======== Page text
In [1]:
import nltk

In [3]:
with open('testing_data.txt', 'r') as f:
    test_data = f.read()

with open('training_data.txt', 'r') as f:
    train_data = f.read()

In [9]:
class Unigram: 
    def __init__(self):
        self.corpus_length = 0 
        self.vocab_size = 0 # unique unigrams for everything 
        self.count = {} 
        self.prob = {} 
    
    def prob_with_add_one_smoothing(self): 
        proba = {}
        M = self.corpus_length + self.vocab_size
        proba["<UNK>"] = 1 / M 

        for token in self.count.keys(): 
            proba[token] = (self.count[token] + 1) / M 
        
        return proba

    def train(self, train_data):
        unigrams = nltk.tokenize.word_tokenize(train_data)
        self.count["<UNK>"] = 0
        self.corpus_length = len(unigrams)
        self.vocab_size = len(set(unigrams)) 

        for token in unigrams: 
            if token in self.count.keys():
                self.count[token] += 1
            else: 
                self.count[token] = 1

        self.prob = self.prob_with_add_one_smoothing()
        
        return self.prob 
    
    def test_perplexity(self, test_data):
        test_tokens = nltk.tokenize.word_tokenize(test_data)
        N = len(test_tokens)
        ppl = 1 
        
        for token in test_tokens: 
            if token in self.prob.keys():
                ppl *= 1 / self.prob[token]
            else: 
                ppl *= 1/ self.prob["<UNK>"]
        
        ppl = ppl ** (1/N)
================
- _Parts of the exercise_
• a. Determine whether each statement agrees with the unigram model code: (i) the training data is read from a file named 'training_data.txt'; (ii) under add-one smoothing, the probability assigned to "<UNK>" is 1 divided by M; (iii) the vocabulary size is set to the total number of tokens in the training data. Answer yes or no for each, quoting the deciding words of the code.
• b. Write what comes next in the unigram model code, starting after its last line.
======== Provided data
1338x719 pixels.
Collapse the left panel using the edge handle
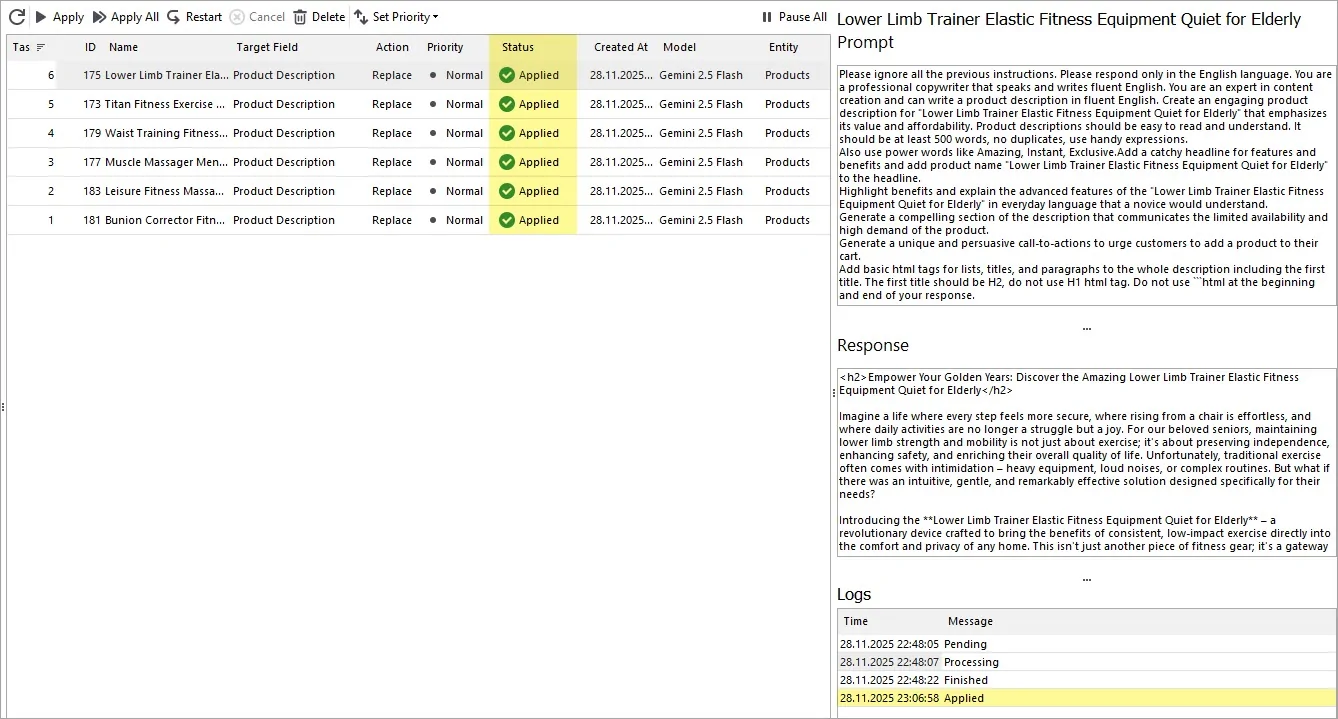click(3, 407)
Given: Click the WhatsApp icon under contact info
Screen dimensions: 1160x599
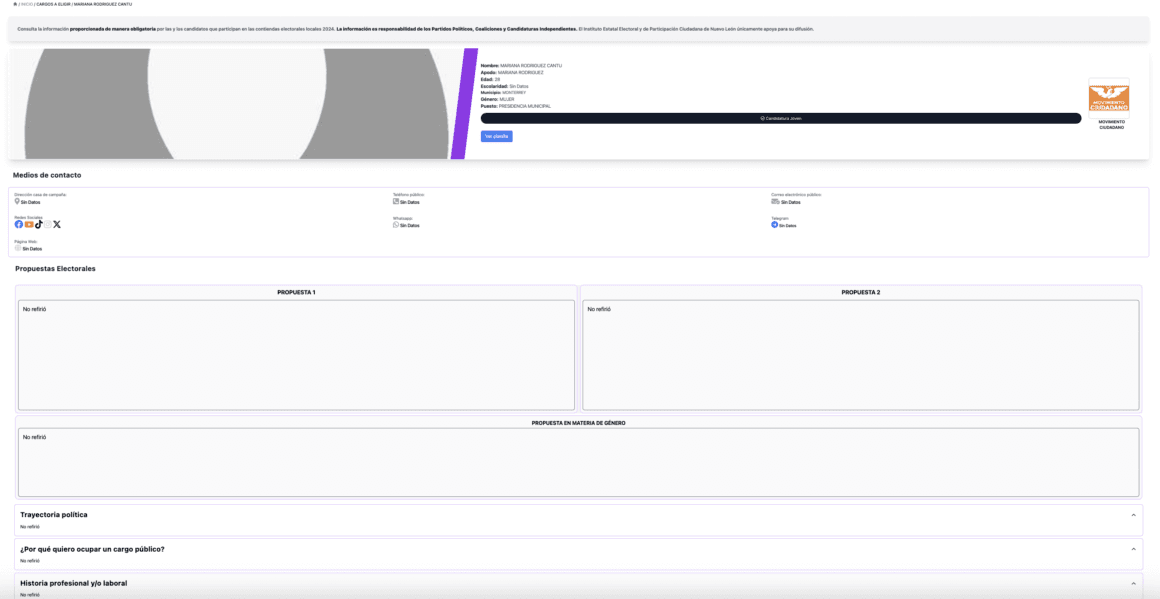Looking at the screenshot, I should (x=396, y=225).
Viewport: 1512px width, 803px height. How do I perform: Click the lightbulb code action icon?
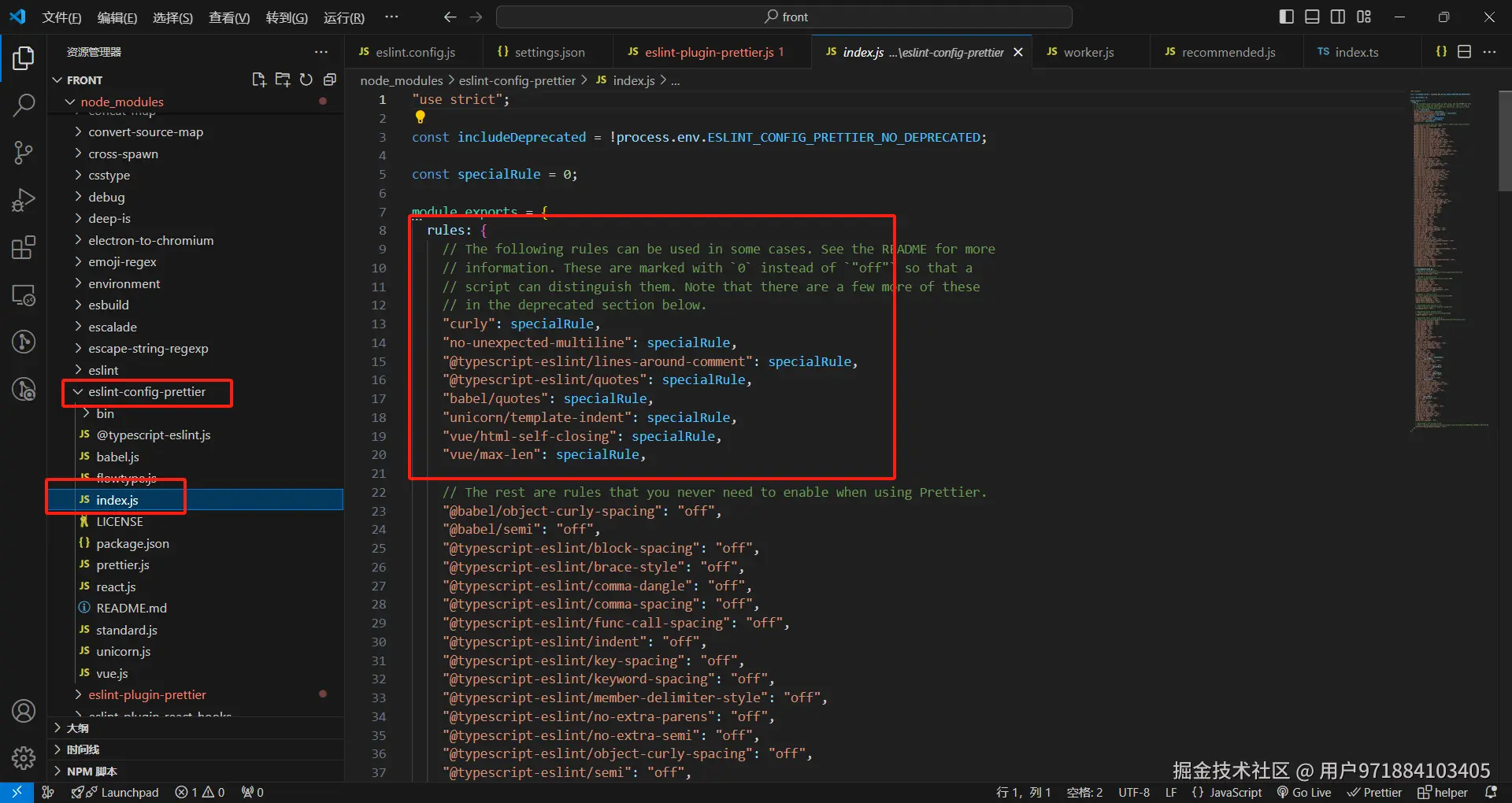click(x=421, y=117)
================
- _Answers in order_
• a.
(i) Yes: "with open('training_data.txt', 'r') as f:"
(ii) Yes: "proba["<UNK>"] = 1 / M"
(iii) No: "self.vocab_size = len(set(unigrams))"

• b.
        return ppl 


In [10]:
unigram_model = Unigram() 
unigram_model.train(train_data)

unigram_test_ppl = unigram_model.test_perplexity(test_data)
unigram_test_ppl

172.1128679443837

In [13]:
class Bigram: 
    def __init__(self): 
        self.corpus_length = 0  # corpus len chinh la number of all bigrams :) change name di 
        self.vocab_size = 0 
        self.n_unique_bigrams = 0 
        self.count = {} 
        self.prob = {} 

    def prob_with_add_one_smoothing(self):
        proba = {}
        M = self.corpus_length + self.vocab_size
        proba["<UNK>"] = 1 / M 

        for token in self.count.keys(): # token o day la bigram 
            joint_prob = self.count(token) / self.count()
            proba[token] = (self.count[token] + 1) / M

        return proba
    
    def get_ngram(self, n, text): 
        unigrams = nltk.tokenize.word_tokenize(text)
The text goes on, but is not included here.